On their fifth studio album Wildfire, Danish instrumental quintet—two guitars, bass, drums, and saxophone—Mythic Sunship have tightened up a little, while retaining the exploratory drive that’s made them one of Europe’s most exciting stoner/psych outfits. The album was recorded in December 2019, and the band adopted a new approach, bringing in tunes they’d already written. “The recordings definitely marked a change in our approach where we went from being a completely improvised band, to having improvisation as an important tool that we use,” says drummer Frederik Denning. This has manifested in several interesting ways. For one thing, the songs are shorter. The longest, “Olympia,” runs 11:21, where “Leviathan,” from 2016’s Ouroboros, sprawled out at 21:40. They’re also more conventionally riff-based and melodic; a track like “Redwood Grove” (6:38) is closer to Pontiak, or Neil Young and Crazy Horse, than Earthless or Ecstatic Vision. Although this album was made pre-pandemic, the lockdown and a lack of gigs have changed them, maybe permanently. “[Not] being able to play live for a long time has forced us to work more traditionally, starting with a riff or a melody and working with that without any interaction with an audience and I definitely think some interesting things have come out of it,” says Denning.

Philip Freeman

Julia-Sophie

“I pushed my songwriting and production out of my comfort zone and into new sonic territories,” Julia-Sophie says of her self-released heartbroken </3 EP. Laying bare the “bitterness, resignation, acceptance, and dark humor of rollercoaster relationships,” its four mesmerizing tracks explore the Oxford-born, France-raised artist’s more experimental side. Worlds away from her garage-rock and pop beginnings in DIY bands, the follow-up to 2020’s y? blends “intense feelings” with spectral vulnerability. “And you know it”—with its whispered, French-sung outro—takes a sarcastic swipe at an ex, while on “love let you down” you can practically hear her tears within the soft, synth-led soundscape. The whirring drums and static bleeps of “i wish” reflect a sense of getting lost in one’s own thoughts; much like the background noise conveyed in the EP’s television-surrounded artwork. Making her “electronic-avant-personal-pop,” as Julia-Sophie describes it, has been both a “liberating and emotional” journey.

-Ben Jolley

Ixa

Ixa’s MKULTRAVIOLET is a blistering mashup of heavy hip-hop wrapped in dense wordplay and industrial techno beamed in from outer space. Going far beyond noise-rap, weaving in science fiction aesthetics and experimental music, Ixa pushes the limits of not only what her analog synths and beat machines can do, but what genre can be. “I’m a hip-hop artist that approaches production like a noise artist,” says the self-described MC/producer/femme alien-cyborg. “I’m a rapper, and my beats are fundamentally hip-hop, but I prioritize the use of analog equipment, focusing heavily on sound design by way of synthesizers. I like to push the equipment that I use to its limits, in search of unique sounds, and to deconstruct my production with the sort of methods that are characteristic of more experimental genres.

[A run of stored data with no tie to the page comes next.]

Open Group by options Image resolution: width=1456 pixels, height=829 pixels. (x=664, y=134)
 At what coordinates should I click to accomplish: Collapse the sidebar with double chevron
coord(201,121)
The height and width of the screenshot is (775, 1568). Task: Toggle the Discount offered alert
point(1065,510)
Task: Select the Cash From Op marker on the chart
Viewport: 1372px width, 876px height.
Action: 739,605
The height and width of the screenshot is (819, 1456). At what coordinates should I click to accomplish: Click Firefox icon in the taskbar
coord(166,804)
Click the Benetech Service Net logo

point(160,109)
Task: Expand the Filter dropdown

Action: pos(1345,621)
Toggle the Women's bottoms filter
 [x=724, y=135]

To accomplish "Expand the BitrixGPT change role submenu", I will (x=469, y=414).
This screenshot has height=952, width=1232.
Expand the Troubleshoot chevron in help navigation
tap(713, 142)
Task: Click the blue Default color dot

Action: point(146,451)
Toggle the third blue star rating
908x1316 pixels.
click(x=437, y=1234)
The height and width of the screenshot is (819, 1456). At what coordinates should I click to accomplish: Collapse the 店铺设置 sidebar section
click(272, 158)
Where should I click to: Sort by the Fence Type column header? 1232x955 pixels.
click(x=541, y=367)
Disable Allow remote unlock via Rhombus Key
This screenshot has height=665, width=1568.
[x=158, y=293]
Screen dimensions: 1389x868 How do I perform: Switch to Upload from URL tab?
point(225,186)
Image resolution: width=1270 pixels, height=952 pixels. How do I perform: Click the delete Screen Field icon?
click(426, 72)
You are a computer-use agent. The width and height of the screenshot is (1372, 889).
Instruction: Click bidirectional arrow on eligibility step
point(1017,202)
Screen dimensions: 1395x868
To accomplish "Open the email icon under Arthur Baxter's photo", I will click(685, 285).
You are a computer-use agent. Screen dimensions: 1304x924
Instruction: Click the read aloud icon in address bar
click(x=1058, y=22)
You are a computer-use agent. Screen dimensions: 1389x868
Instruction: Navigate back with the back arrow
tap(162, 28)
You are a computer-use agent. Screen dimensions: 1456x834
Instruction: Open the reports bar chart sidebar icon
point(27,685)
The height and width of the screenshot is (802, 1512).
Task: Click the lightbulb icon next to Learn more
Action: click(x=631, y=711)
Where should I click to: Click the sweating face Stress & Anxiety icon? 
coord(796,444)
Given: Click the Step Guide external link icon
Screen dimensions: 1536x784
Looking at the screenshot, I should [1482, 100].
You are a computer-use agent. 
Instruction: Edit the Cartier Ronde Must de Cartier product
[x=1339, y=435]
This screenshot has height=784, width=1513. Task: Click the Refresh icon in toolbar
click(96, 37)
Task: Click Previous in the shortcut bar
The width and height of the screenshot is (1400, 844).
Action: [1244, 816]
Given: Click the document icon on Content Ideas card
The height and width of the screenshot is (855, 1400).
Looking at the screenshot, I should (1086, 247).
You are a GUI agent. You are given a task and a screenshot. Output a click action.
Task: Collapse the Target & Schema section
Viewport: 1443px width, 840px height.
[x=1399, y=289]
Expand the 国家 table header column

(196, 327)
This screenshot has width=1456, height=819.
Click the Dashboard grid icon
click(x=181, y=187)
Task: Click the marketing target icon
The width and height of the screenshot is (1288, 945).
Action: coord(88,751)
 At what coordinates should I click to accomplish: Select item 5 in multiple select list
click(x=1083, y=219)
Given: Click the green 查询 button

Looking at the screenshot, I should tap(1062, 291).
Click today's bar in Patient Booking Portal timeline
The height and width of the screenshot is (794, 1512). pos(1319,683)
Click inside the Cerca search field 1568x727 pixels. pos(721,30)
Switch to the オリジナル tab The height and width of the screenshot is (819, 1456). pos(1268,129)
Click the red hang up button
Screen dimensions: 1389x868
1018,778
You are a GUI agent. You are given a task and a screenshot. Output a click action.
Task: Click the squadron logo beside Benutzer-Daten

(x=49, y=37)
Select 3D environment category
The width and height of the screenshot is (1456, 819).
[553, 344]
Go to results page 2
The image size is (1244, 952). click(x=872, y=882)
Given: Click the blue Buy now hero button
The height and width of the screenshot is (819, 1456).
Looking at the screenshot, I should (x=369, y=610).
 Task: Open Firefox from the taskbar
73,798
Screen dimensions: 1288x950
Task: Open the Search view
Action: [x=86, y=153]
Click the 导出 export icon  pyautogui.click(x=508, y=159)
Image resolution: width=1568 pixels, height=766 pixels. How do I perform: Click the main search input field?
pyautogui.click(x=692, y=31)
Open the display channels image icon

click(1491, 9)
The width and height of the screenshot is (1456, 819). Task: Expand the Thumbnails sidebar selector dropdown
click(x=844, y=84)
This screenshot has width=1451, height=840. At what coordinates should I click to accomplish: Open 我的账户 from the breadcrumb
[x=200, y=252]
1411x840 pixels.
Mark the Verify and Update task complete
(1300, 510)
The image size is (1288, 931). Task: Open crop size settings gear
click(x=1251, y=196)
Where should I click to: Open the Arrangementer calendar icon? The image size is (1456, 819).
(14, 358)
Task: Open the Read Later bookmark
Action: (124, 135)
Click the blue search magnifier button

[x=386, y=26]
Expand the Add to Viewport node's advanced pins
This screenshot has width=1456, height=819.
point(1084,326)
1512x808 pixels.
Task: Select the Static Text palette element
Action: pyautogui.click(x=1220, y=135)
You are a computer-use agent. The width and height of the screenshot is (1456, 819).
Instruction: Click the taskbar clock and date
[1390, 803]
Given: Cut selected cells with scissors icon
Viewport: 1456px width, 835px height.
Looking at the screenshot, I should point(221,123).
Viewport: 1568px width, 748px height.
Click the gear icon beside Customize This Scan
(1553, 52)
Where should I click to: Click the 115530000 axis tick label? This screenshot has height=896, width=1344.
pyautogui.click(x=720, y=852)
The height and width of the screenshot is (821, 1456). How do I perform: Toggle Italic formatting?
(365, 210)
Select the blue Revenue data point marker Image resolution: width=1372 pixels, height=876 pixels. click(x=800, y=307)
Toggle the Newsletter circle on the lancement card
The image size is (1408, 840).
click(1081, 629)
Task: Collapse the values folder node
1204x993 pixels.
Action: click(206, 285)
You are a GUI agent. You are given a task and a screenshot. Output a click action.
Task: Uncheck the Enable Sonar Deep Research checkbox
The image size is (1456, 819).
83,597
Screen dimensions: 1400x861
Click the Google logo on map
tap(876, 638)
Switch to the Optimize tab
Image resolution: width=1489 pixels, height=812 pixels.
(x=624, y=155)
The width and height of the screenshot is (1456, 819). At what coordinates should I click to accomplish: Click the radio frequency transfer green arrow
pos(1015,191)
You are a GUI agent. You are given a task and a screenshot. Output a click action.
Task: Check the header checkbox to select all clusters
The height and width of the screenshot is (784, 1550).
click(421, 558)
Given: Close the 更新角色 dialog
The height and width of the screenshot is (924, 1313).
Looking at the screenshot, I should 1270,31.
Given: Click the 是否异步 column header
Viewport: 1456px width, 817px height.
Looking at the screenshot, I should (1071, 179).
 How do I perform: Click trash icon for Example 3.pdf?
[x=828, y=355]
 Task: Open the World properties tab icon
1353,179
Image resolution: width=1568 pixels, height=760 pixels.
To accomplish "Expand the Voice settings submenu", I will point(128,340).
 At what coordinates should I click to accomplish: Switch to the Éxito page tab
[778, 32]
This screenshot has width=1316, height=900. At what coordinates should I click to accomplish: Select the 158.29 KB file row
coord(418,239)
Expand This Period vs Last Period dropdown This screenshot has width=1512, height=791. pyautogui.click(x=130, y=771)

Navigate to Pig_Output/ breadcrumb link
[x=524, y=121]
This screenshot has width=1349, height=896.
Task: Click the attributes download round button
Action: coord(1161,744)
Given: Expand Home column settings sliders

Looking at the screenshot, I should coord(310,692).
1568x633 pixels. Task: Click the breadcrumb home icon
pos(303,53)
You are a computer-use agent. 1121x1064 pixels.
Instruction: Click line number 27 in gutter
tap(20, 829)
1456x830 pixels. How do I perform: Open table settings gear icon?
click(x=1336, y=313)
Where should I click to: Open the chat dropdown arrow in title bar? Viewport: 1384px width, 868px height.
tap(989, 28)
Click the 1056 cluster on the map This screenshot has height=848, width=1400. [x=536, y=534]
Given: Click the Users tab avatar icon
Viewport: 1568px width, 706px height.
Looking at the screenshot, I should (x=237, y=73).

Lyrically, Ixa attacks oppressive forces in ways that empower Black femmes, using esoteric imagery and an onslaught of lyrical sci-fi that would leave any ’90s indie, backpack rapper perplexed. “From a race of bio-luminescent extraterrestrial creatures/ With Nubian features/ Booming in speakers,” she raps on MKULTRAVIOLET album closer “Xenosynthesis.” Songs like the challenging opener “Dark Matter” feature layers of robotic sound, noises that disintegrate and reconstitute at a rapid, chaotic pace, all over a pounding, wall-shattering bass kick. On “Hypersurface” we get the closest to a meditative reprieve—sounds pulse like two droids communicating in a dream space while Ixa and guest artist Qeei take a floatier vocal approach. Ixia’s work with layers of vocals and instrumentation can be jarring if you’re unprepared, but on MKULTRAVIOLET the idea of a murky, cyberpunk-influenced sonic palette is achieved with beautiful results.